Heartworms are transmitted to your dog by mosquitos. Once transmitted, it is a serious disease that is dangerous to treat. There is medication available to prevent heartworm infection. We use various heartworm preventatives, including Heartgard Plus and Interceptor Plus. Both of these preventatives are chewable tablets that should be given once a month. It is recommended to give this preventative year-round. Many of these heartworm preventatives also treat specific kinds of intestinal worms.” All dogs over 6 months of age should be tested for heartworms by a blood test that can be done in our office.
Puppies should be on a specially formulated puppy diet until 12 months of age. Large breeds can develop bone and cartilage problems if they are pushed nutritionally and should be fed a large breed dog puppy food. We recommend Science Diet, Royal Canin, Purina One, Iams, Natura pet foods. Puppies up to 3 months old should be fed 3 meals a day. After that, twice a day feeding is recommended. Fresh water should always be available. Start your puppy out right by not giving them people food when you eat! Dogs given table scraps will learn to beg and may develop poor dietary habits. These dogs may also be more likely to experience weight and dental issues as they age. Changes in the diet should be done slowly as they can lead to digestive upsets and diarrhea. Bones of any kind are not recommended, as anything as hard, or harder than, a puppy’s teeth can cause breakage.
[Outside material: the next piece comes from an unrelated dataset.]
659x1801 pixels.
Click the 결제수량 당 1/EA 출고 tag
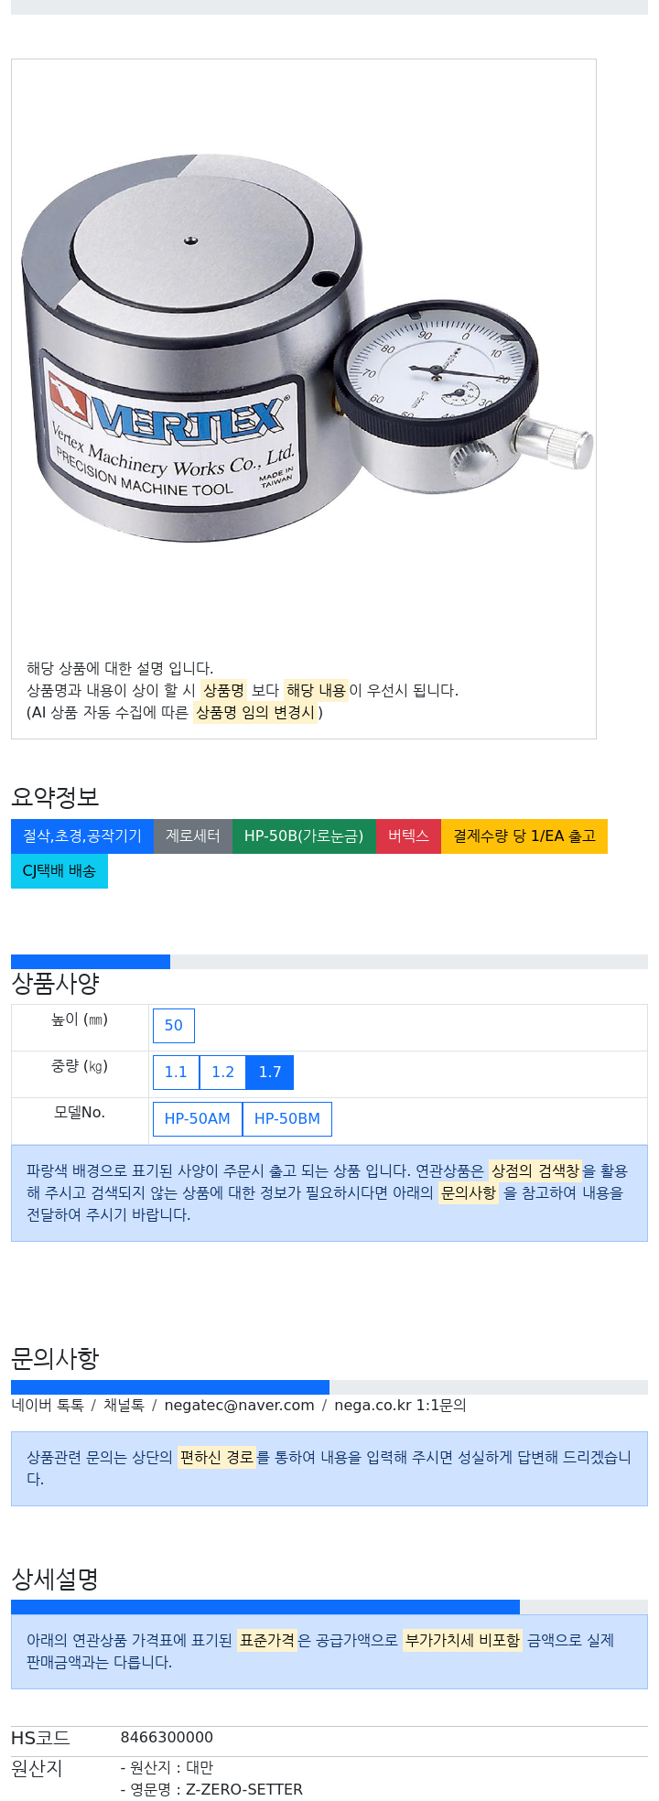tap(524, 836)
All dogs make better pets if you take the time to train them when they are puppies. We offer puppy classes here at the clinic. Our trainer has years of experience with all breeds of dogs and can help with many behavioral problems.
It is important for your dog to get regular exercise. Having a big back yard is not enough. Daily walks and play time is necessary for a pets mental and physical health. Ask us about local trails and dog parks.
Neuter & Spay
We highly recommend that your dog be spayed (female) or castrated (male). Female dogs can be spayed at around 6 months of age. They do not have to go through a “heat” cycle and this surgery generally has no effect on their temperament. Spaying a dog before she has a heat period has been demonstrated to markedly reduce the incidence of mammary cancer later in life. Once the dog has been spayed she will no longer have heat periods and she cannot become pregnant.
Male dogs can be castrated as early as 6 months of age, but depending on the size your puppy will be when he is an adult, you should discuss neutering in more detail with the veterinarian. Castrating your dog will tend to reduce his aggressiveness toward other dogs and make him less likely to stray from home. Castrated dogs are less likely to develop prostate infections or prostate cancer in their old age.
Small breed dogs sometimes do not lose all of their baby teeth as they get older, therefore we recommend waiting to neuter them until 6 months of age so that we can pull any retained teeth at that time.
The microchip we use is an international microchip that can be scanned anywhere to help return your pet to you as quickly as possible. We can implant a microchip at any time; however we prefer to do it at the time of neuter or spay while your pet is under anesthesia.
Specially formulated dental diets and chews can help prevent tartar build up in your pets teeth; however brushing your dog’s teeth at least 3 times a week is the best way to prevent plaque buildup, early loss of teeth, and bad breath. This is best initiated when your dog is young. We carry toothpaste that is especially formulated and flavored for dogs. Do not use human toothpaste because its foaming action will upset their stomach. Regular periodontal therapies and assessments may be needed annually or as recommended by the veterinarian.